*** Opening of INPUT ***

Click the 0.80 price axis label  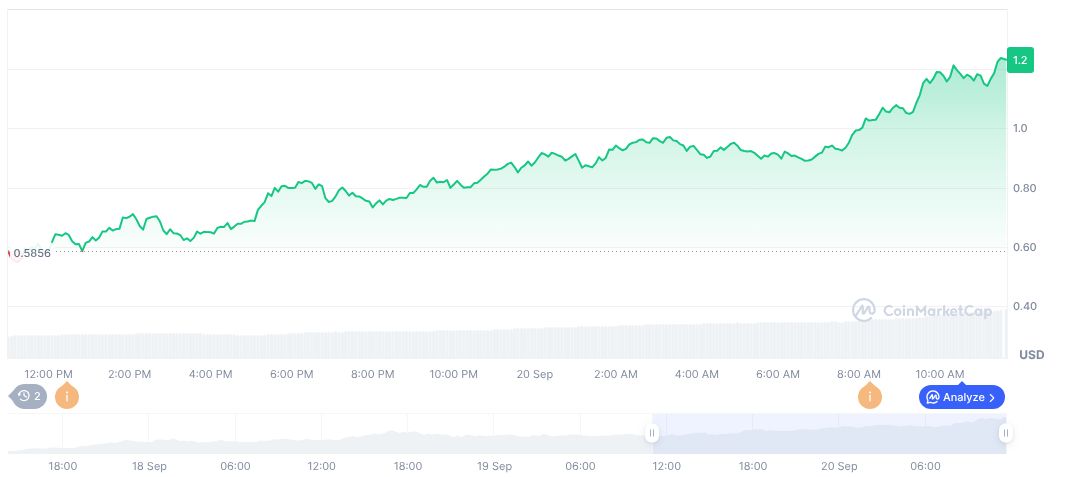(1025, 188)
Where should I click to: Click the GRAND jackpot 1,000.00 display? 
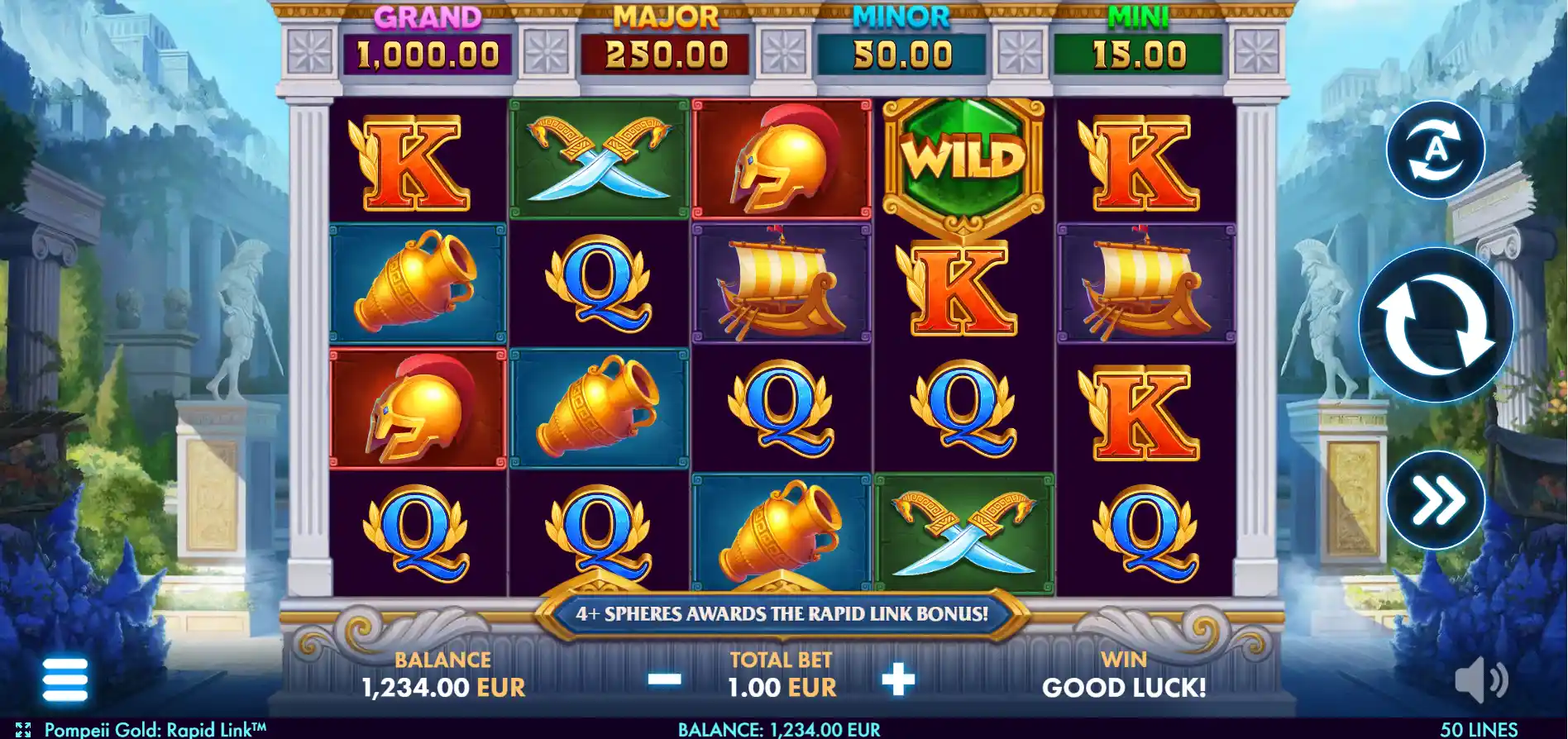pyautogui.click(x=428, y=55)
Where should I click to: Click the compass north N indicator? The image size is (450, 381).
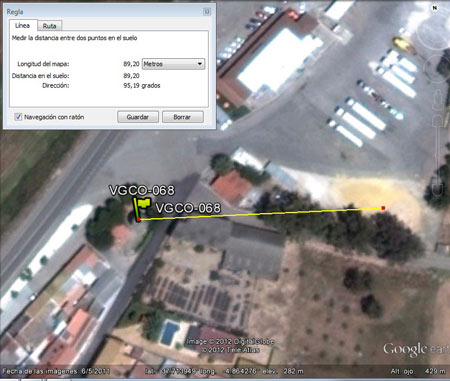click(435, 8)
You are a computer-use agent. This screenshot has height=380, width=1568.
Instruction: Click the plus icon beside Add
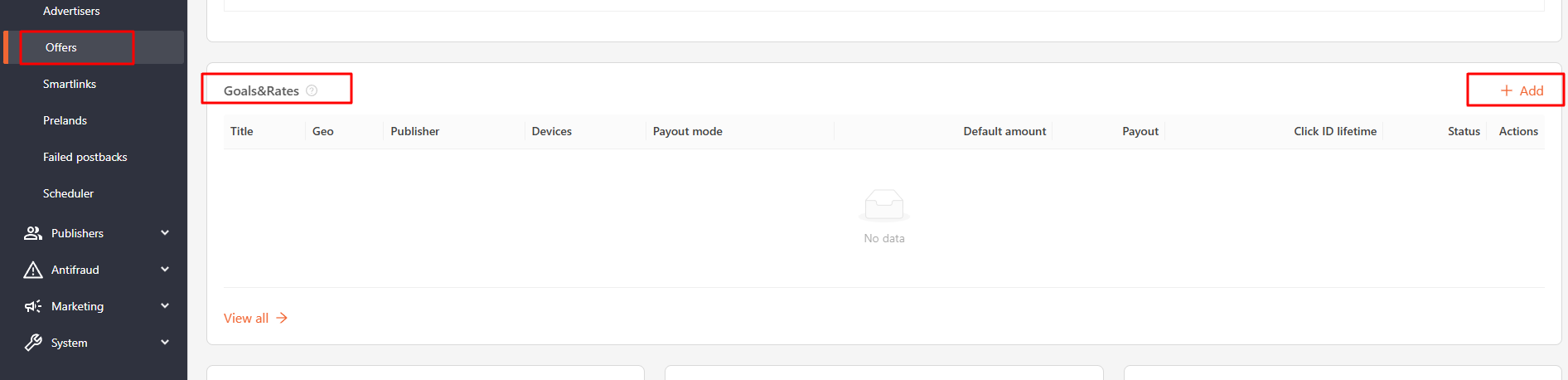pos(1507,90)
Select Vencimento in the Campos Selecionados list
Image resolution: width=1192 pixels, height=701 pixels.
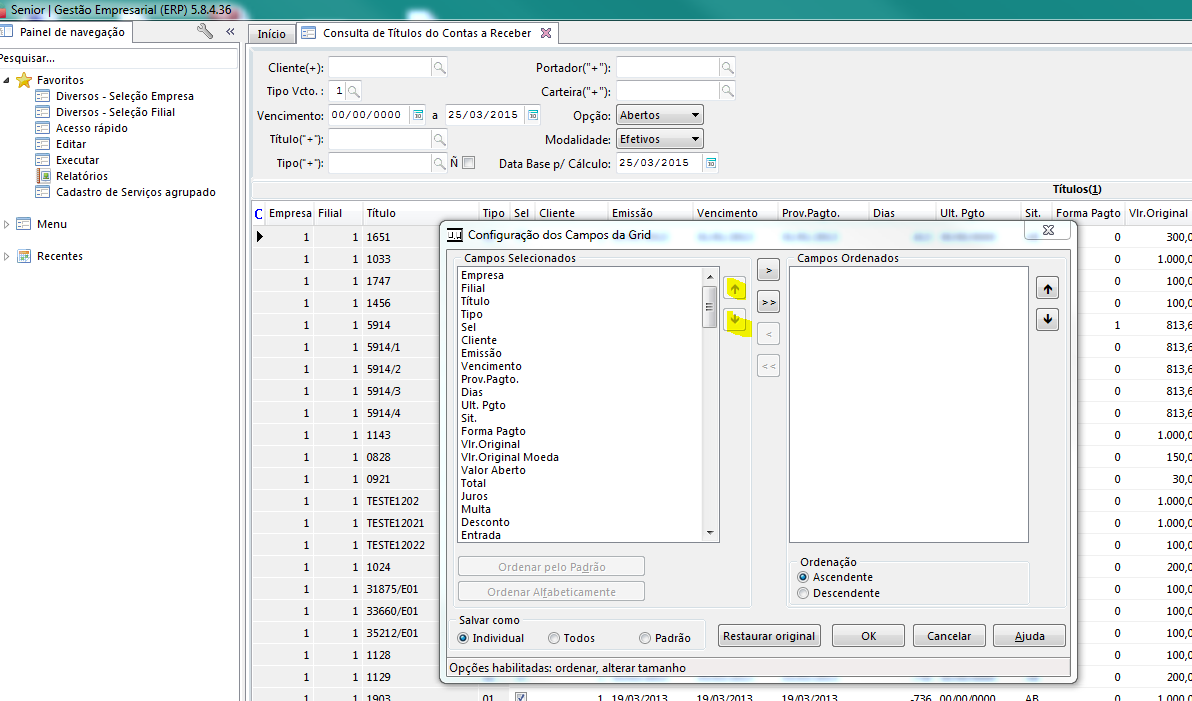coord(490,366)
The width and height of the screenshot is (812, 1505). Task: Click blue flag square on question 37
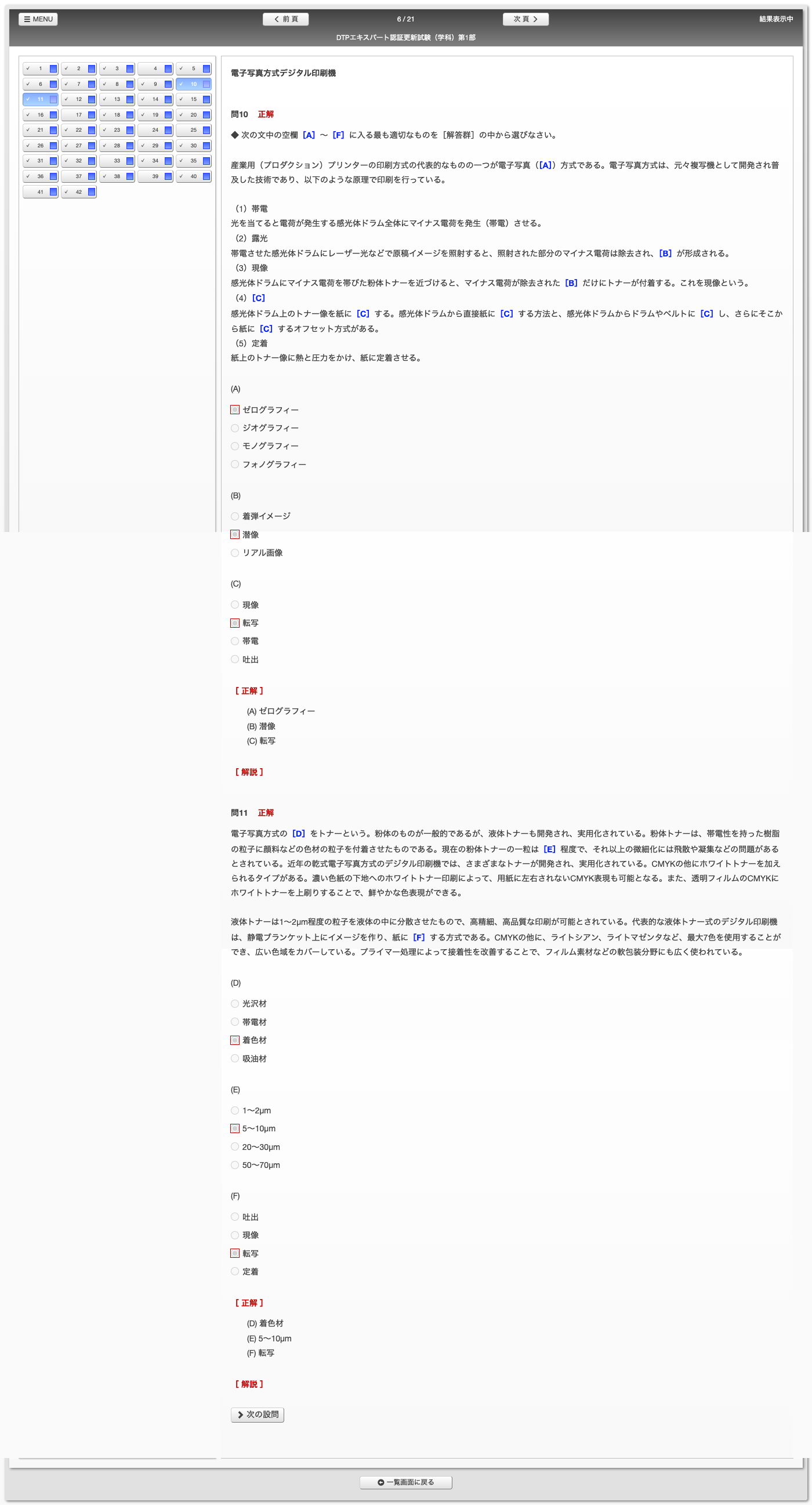(x=92, y=176)
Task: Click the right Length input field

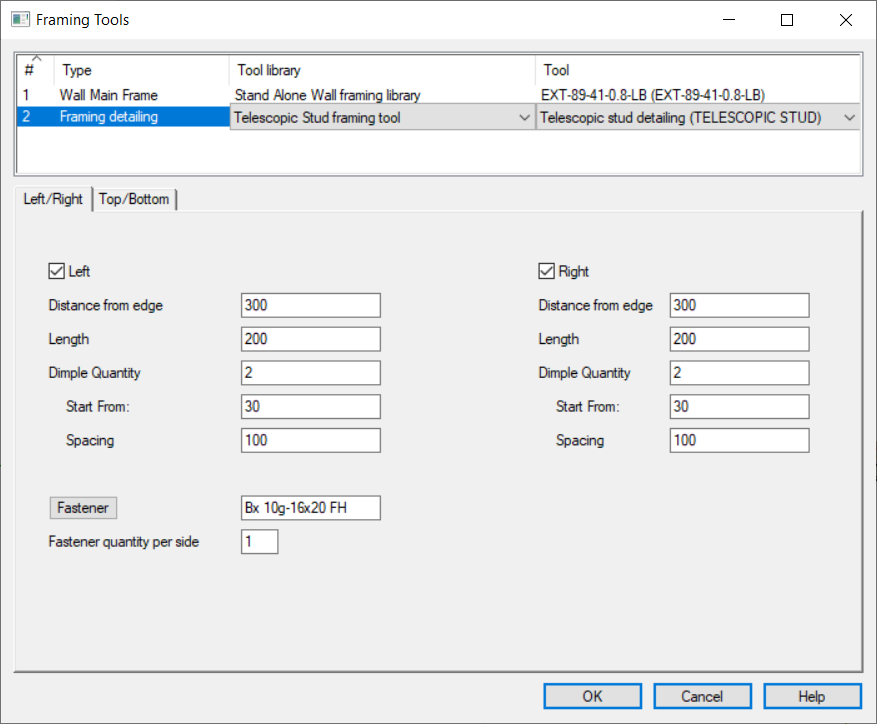Action: [x=739, y=339]
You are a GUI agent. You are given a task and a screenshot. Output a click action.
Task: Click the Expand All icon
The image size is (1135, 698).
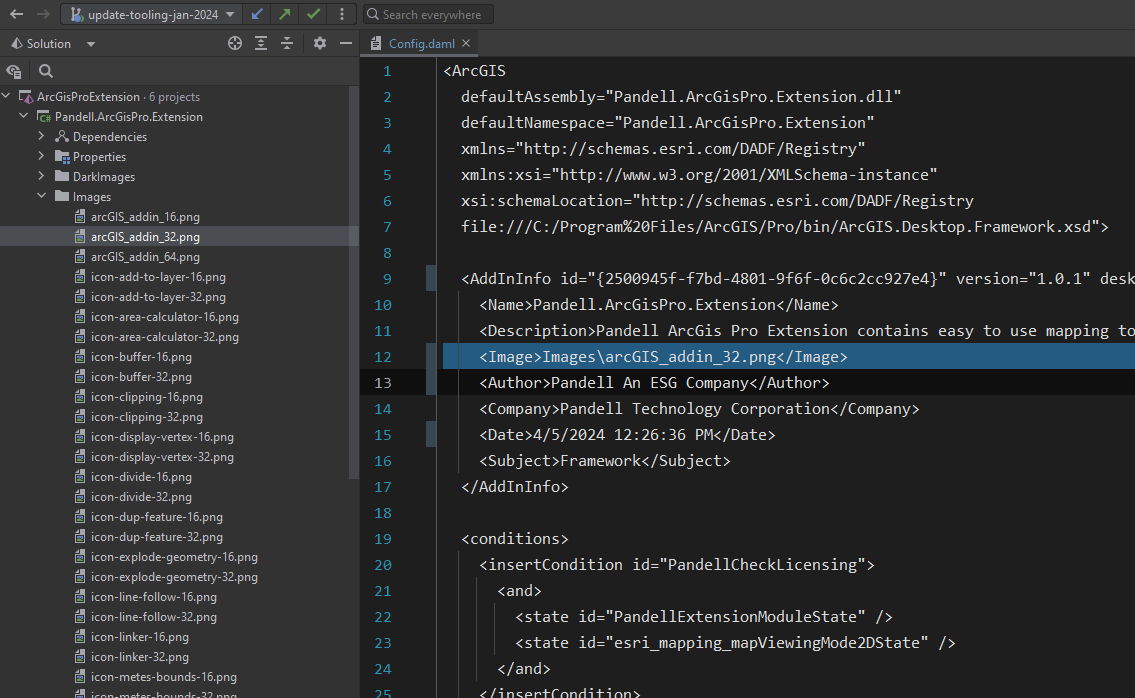261,43
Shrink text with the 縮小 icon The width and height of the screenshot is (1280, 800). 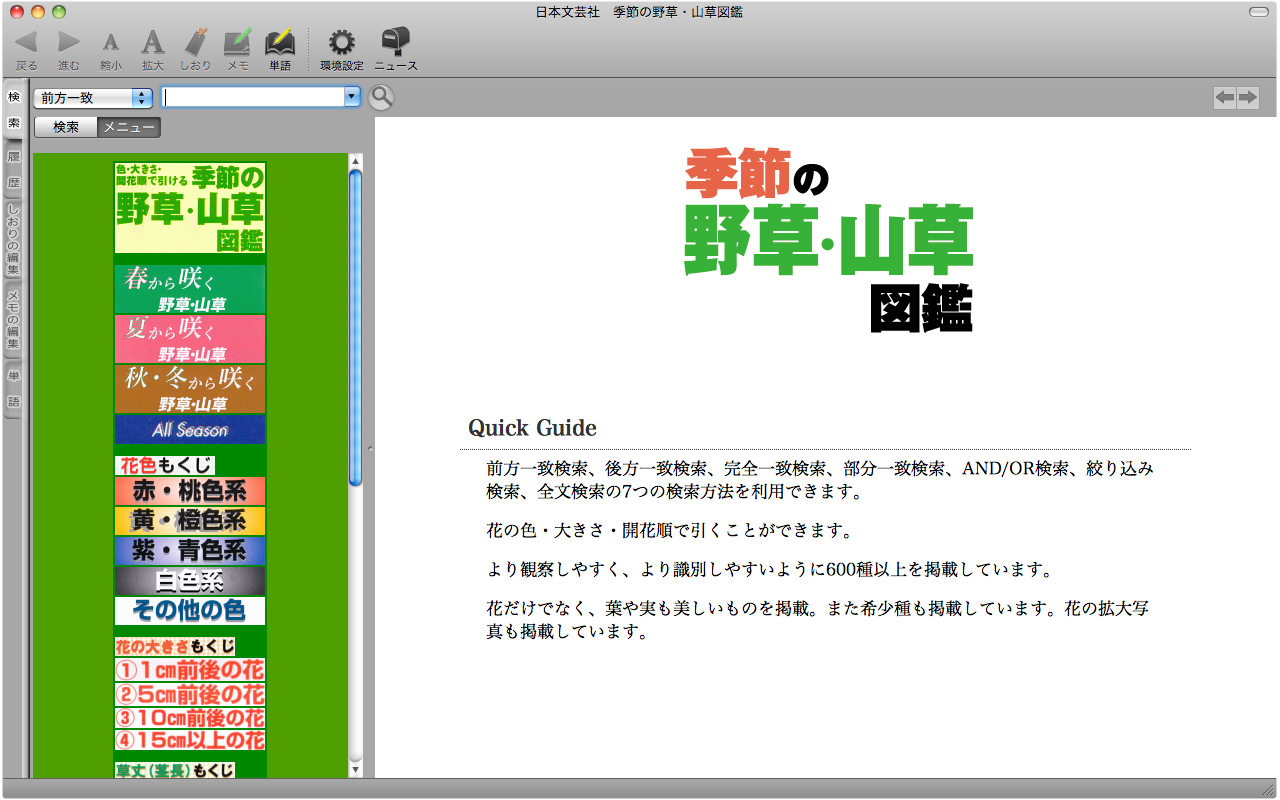111,43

*** Close of INPUT ***

* TASK STATEMENT
Report each line of the material in which the string "agent" occurs.

* EXERCISE RESULT
You are a computer-use agent. This screenshot has height=380, width=1568.
You are a GUI agent. You are given a task and a screenshot. Output a click action.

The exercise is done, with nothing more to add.